◆ **WHAT THE TASK REQUIRES**: Beginning with the line that holds "The width and", output every remaining line of the material below exactly, and include none of the pictures.

————————

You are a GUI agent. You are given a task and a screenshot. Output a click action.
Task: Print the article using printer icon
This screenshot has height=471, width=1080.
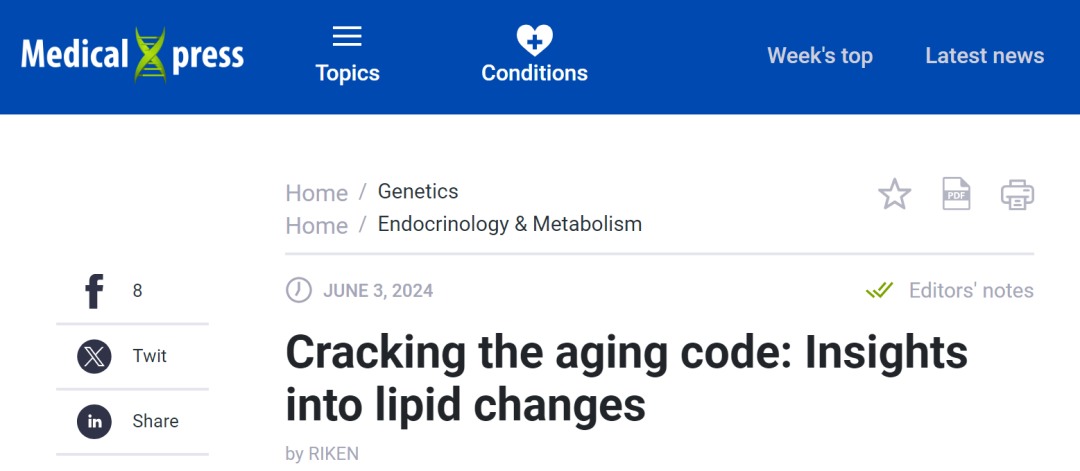click(x=1017, y=194)
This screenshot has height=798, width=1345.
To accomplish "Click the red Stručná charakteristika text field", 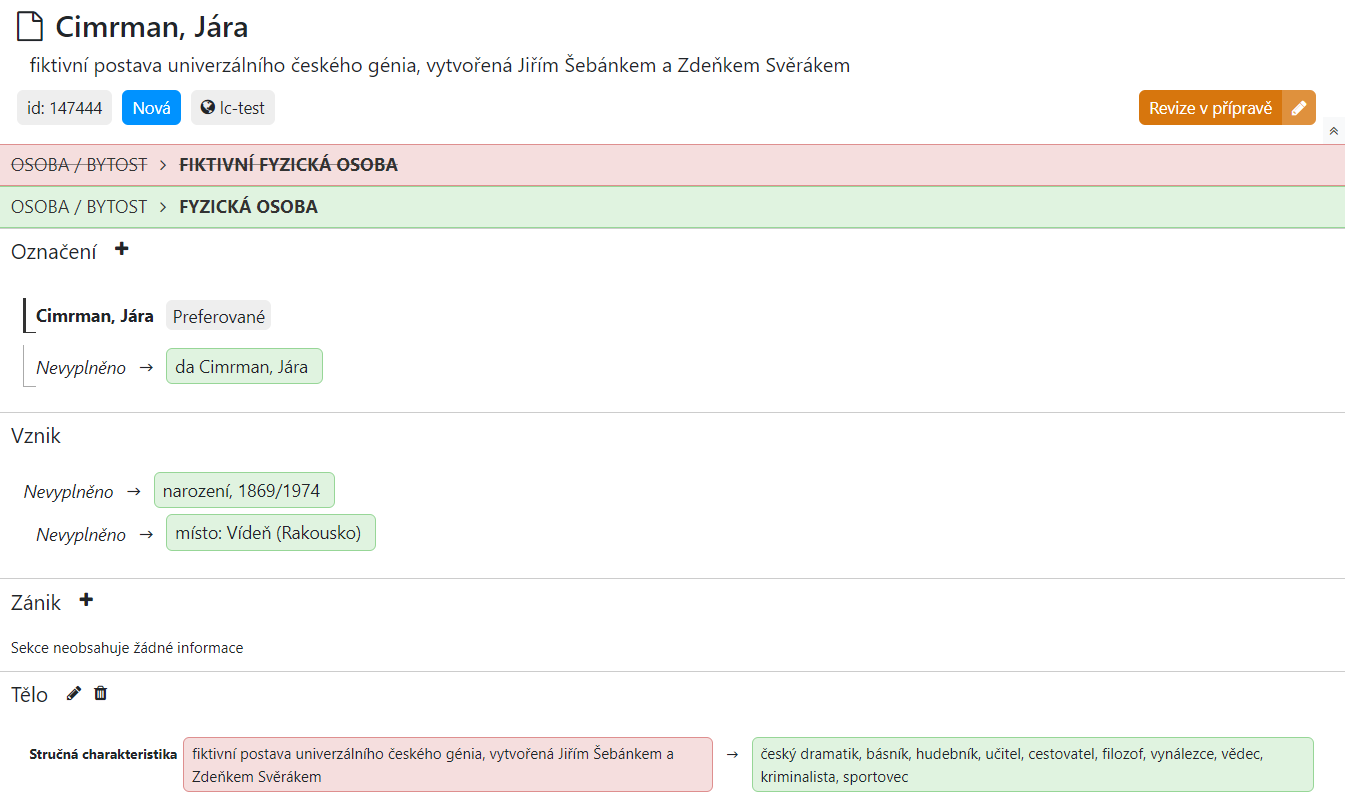I will [448, 763].
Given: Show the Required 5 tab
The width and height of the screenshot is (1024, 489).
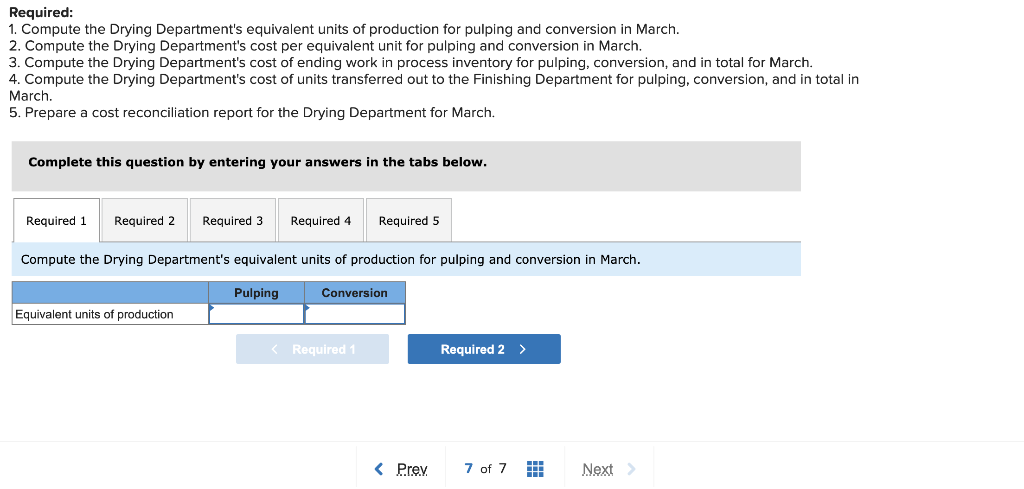Looking at the screenshot, I should coord(409,221).
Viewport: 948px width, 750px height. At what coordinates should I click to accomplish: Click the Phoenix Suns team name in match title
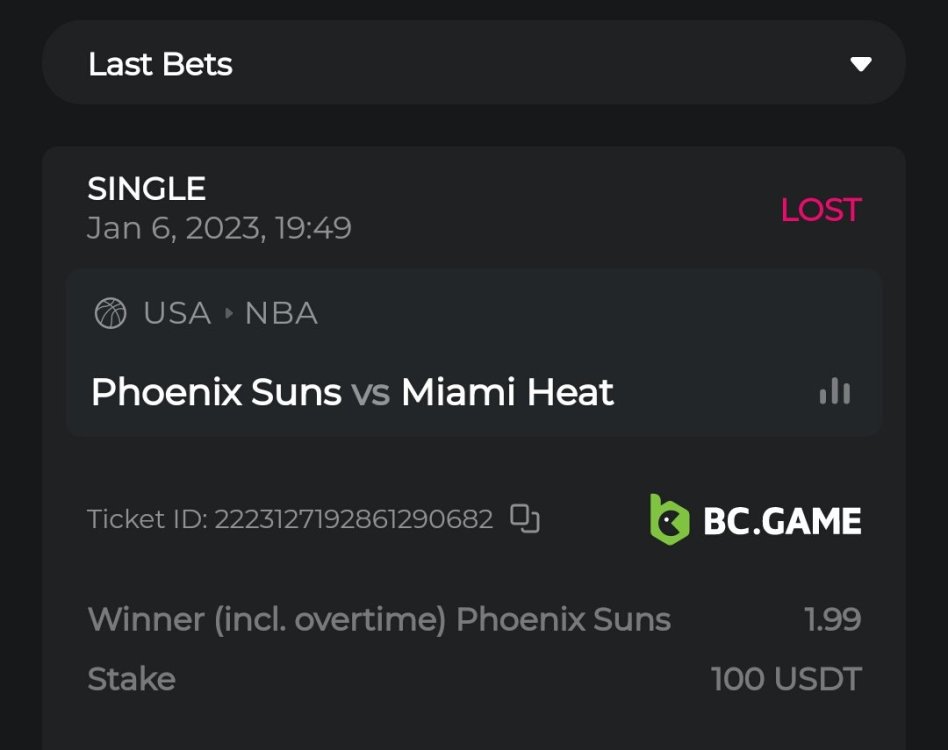click(x=216, y=392)
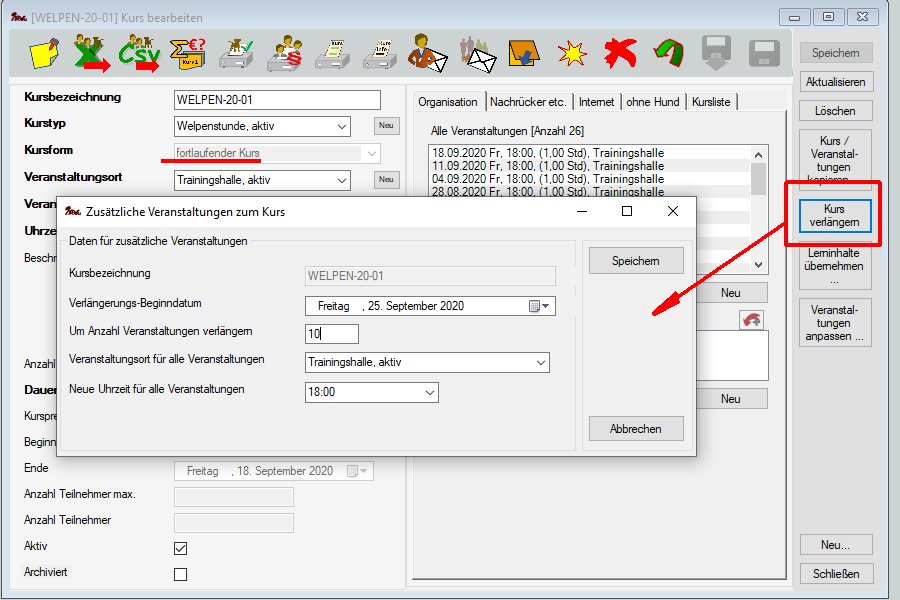Viewport: 900px width, 600px height.
Task: Switch to the Nachrücker etc. tab
Action: point(528,102)
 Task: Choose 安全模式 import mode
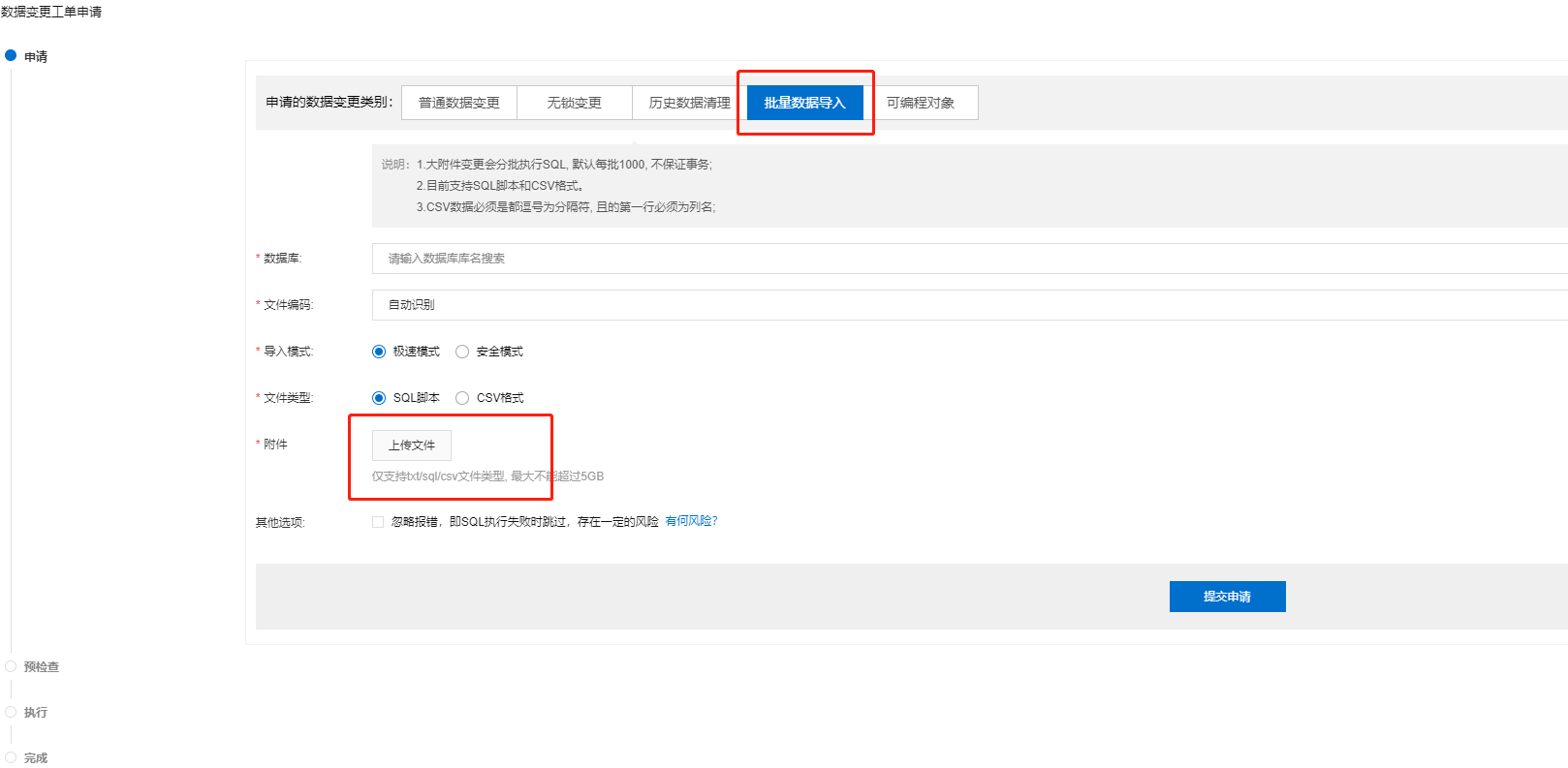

————————

◆ **EXERCISE RESPONSE**:
The width and height of the screenshot is (1024, 489).
Looking at the screenshot, I should coord(409,221).
Viewport: 948px width, 750px height. At what coordinates should I click to accomplish: Click the Phoenix Suns team name in match title
click(x=216, y=392)
Viewport: 900px width, 600px height.
Task: Switch to the Nachrücker etc. tab
Action: point(528,102)
 Task: Choose 安全模式 import mode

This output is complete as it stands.